The world in miniature fills the home studio of Annie (Toni Collette), the horror genre’s latest mom to take on otherworldly forces for the sake of her children. Annie is an artist who re-creates scenes from her life in dollhouse-like dioramas with unsettling precision, her recent fixation being portrayals of her mother’s illness and death. The multiplication of domestic space in Annie’s craft intensifies the suffocating interiority that gives this spectral drama much of its eerie mood. Also disquieting is Milly Shapiro, the actor who plays Annie’s reticent daughter, Charlie, and whose face startles with the gravity of one who is 10 years old and 40 at the same time.

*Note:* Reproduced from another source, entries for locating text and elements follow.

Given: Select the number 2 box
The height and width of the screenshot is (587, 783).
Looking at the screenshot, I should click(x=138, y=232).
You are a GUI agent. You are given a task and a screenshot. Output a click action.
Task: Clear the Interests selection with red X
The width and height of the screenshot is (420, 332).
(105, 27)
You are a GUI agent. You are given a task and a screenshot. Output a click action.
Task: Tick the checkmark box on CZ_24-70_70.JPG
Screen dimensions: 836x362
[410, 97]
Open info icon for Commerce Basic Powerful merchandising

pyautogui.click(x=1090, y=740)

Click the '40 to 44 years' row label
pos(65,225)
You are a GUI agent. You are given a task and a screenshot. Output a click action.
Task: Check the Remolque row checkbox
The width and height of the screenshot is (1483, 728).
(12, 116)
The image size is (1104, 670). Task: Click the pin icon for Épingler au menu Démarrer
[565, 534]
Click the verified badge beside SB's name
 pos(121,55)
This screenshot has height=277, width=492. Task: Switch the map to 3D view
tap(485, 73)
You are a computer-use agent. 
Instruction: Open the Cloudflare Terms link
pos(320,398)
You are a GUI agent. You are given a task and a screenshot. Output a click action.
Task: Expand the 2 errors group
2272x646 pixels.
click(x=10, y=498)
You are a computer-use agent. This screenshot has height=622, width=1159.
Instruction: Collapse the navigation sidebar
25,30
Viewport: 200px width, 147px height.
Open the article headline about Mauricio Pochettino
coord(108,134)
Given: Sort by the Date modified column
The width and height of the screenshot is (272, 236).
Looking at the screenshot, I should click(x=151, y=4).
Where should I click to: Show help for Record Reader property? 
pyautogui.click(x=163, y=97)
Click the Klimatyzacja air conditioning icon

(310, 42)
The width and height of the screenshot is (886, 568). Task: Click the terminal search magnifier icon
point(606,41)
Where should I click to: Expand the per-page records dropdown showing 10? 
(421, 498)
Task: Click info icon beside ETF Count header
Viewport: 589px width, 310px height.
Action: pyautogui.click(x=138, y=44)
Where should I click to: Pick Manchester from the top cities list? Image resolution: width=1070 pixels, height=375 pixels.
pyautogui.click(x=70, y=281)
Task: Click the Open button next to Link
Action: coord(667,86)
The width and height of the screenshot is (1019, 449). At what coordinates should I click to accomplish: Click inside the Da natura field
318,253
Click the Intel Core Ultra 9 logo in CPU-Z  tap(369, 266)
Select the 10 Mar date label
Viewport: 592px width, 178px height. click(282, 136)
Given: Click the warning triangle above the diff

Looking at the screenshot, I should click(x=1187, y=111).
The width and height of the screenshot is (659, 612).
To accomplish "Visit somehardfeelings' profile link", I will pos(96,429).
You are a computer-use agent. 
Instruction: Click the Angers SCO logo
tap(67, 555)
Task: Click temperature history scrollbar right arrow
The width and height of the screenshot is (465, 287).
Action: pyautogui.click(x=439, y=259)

But mood is the key to Hereditary, because plot and character motivation fall flat after the first half hour or so. Each of the four leads — Collette and Shapiro are flanked by Alex Wolff as son/brother and Gabriel Byrne as husband/father — seems to have played their part with the other actors absent; Collette’s and the children’s individually strong performances never capture the intimacy of four people who have lived and loved one another as a family. Byrne, meanwhile, acts a role so bumbling and irrelevant that it’s hard to take his predictable attempts at gaslighting seriously. Hereditary’s conclusion comes as a relief after two hours that feel more like three, with the film’s strong start finally collapsing on itself with a laughably literal explication of the family’s haunting. It’s not that the movie is bad per se. It’s that it starts out aspiring to be good and ends aspiring to be bad enough to be good, but it doesn’t achieve either status.